CHICAGO – Development aid is one of the most important policy tools that rich countries have for transferring resources to help poor ones. Between 1960 and 2013, OECD countries gave $3.5 trillion (in 2009 dollars) of official development assistance (ODA). Approximately $568 billion (in 2003 dollars) went to African countries.
But the efficacy of ODA is a source of much controversy. Former World Bank economist William Easterly and the Nobel laureate economist Angus Deaton separately argue that aid has failed to drive continued improvements in poor countries, and may even have made conditions worse. Going further, the economist Dambisa Moyo contends that aid has merely increased developing countries’ dependence on foreign assistance.
These and other critics worry that the availability of foreign aid might reduce recipient governments’ incentives to improve their countries’ own institutions. Because aid money can be – and often is – stolen by those in power, it can fuel corruption, or be used by armed groups to sustain violent conflicts. And to the extent that aid intensifies competition for scarce human-capital resources like doctors, nurses, and teachers, it can hinder the development of state capacity.
There is a common thread running through stories of failed aid. In each case, money and services are either given as transfers to the ruling government or delivered by way of NGOs and other groups with no relationship to the government.
In principle, a government should know better than foreign institutions what its country needs, and it should be able to minimize the cost of aid implementation by leveraging existing infrastructure for service delivery. Moreover, transferring resources to a sitting government is the most straightforward mode of delivery for donors. The problem with this option, of course, is that it assumes that the government is efficient and well-intentioned. Rarely are both conditions satisfied in poor countries.
NGOs, by contrast, can deliver aid directly to the people on the ground and have been shown to be more effective in supporting the poor and needy in places where no other help is available. But NGOs that operate in such environments often do not coordinate with the government, which hampers the development of state capacity in poor countries. NGOs sometimes waste resources by replicating government services or, worse, compete with the government for scarce resources, such as by “poaching” skilled personnel from the public sector. When NGOs are known to offer better salaries than governments, they can create a local “brain drain.”
ODA thus faces a dilemma. While governments in poor countries generally lack the motivation or capacity to administer aid effectively, sustainable development cannot happen without a country’s own government being involved.
Rich countries have a choice. They can abandon the long-run goal of positioning poor countries for self-sustaining development and redefine aid as a continuous effort to improve the lives of the poor. Or they can change the short-run mission to focus on investments in state capacity, targeting the weak governments rather than the “end-users.” If successful, the latter approach could create the conditions for sustained development over the long term.
To see how note that government or state capacity refers to the ability to deliver services to the population. Aid workers would focus on providing government workers with tools and training to achieve that end. Development economists have identified a number of tools with proven records of success, including biometric markers or digitized invoices to reduce theft; time-stamped photos to reduce absenteeism of service providers; campaigns encouraging citizens to monitor their local leaders; top-down audits to reduce local corruption, and local elections to hold officials accountable.
Explicitly emphasizing the development of local capacity would represent a stark departure from the current approach. Not only does it shift the focus of the work, but it also dispenses with lofty political or ideological objectives, such as tying aid to democratization. We should know by now that radical political change is difficult to achieve, let alone sustain over time. It is time to do away with this Cold War-era strategy. Politicizing aid does not promote development. When ODA becomes associated with a foreign political agenda, it can quickly lose effectiveness, by squandering the trust of the intended beneficiaries.

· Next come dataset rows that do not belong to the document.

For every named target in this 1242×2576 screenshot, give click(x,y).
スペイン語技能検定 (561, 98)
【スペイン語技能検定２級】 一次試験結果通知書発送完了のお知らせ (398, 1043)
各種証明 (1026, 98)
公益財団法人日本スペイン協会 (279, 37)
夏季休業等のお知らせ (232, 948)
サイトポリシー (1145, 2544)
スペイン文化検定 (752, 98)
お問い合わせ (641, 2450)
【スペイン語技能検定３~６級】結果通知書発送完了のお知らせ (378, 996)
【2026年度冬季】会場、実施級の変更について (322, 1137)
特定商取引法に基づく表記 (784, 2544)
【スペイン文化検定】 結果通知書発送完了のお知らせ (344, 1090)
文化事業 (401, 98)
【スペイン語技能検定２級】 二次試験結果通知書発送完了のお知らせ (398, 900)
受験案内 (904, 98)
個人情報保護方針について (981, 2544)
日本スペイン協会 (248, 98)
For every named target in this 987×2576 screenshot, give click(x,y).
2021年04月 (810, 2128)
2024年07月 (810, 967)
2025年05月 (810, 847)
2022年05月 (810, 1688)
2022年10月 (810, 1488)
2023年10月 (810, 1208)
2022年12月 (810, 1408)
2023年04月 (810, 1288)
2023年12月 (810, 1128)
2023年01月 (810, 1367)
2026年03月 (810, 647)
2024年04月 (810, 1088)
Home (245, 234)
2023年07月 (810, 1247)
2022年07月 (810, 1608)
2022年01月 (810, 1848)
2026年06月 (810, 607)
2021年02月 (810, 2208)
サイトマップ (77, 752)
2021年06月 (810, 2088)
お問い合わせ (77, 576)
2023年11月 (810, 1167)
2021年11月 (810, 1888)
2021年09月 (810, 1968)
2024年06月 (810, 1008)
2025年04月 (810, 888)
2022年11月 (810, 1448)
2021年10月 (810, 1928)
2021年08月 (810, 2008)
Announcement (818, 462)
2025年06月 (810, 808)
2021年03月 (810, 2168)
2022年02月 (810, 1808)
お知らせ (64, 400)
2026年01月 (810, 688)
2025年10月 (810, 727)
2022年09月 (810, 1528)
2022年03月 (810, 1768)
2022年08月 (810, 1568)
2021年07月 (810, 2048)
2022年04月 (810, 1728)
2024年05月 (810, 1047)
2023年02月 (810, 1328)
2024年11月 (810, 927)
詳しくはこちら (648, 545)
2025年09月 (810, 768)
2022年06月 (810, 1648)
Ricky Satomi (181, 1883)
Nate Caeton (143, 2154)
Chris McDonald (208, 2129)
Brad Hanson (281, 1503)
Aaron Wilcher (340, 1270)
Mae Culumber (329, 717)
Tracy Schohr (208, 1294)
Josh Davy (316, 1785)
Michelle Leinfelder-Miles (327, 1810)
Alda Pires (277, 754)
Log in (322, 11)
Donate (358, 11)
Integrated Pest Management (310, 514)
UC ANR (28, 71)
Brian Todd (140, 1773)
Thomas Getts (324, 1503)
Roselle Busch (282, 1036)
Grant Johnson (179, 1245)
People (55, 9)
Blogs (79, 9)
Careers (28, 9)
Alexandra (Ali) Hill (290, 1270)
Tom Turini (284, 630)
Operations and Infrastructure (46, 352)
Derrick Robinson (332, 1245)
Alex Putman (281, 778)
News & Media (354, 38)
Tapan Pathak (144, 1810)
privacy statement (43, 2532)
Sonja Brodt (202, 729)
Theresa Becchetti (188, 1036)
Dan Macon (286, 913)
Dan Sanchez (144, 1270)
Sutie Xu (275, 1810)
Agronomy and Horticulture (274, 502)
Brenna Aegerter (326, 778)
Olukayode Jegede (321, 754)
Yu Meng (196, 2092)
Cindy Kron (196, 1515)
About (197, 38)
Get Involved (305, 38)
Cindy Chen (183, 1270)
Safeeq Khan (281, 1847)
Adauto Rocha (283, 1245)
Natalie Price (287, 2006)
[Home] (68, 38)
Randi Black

A capacity-centered strategy requires two pre-conditions. First, recipient governments need to be motivated, and the country needs at least a minimal degree of political stability. Making aid conditional on government cooperation can help to align incentives. If there is too much instability, political leaders will see no good reason to invest in bureaucratic infrastructure.
Second, the recipient regime must not be malicious. Increased bureaucratic capacity enables a state to impose its will more efficiently on the people, which implies risks as well as potential benefits. The government can use it to expand access to schools, medicine, and clean water, or to engage in political repression or genocide. Donor countries will need to be vigilant when deciding which governments are worthy of investments in a public capacity.
Because this approach necessarily excludes some regimes, it obviously is not a panacea. Nonetheless, it offers a way out of the catch-22 that captured twentieth-century development aid. The problem has been that governments in the neediest countries can neither deliver aid effectively to their people nor build the capacity to do so if they are being bypassed and undercut by non-government actors.
This conundrum can be solved by re-focusing aid to increase local governance capacity. Doing so may not seem as appealing as “ending poverty” and “spreading democracy.” But it is necessary for sustained development and has the virtue of being more practical and feasible.
Nancy Qian, Professor of Managerial Economics and Decision Sciences at Northwestern University’s Kellogg School of Management, is Founding Director of China Econ Lab and Northwestern University’s China Lab.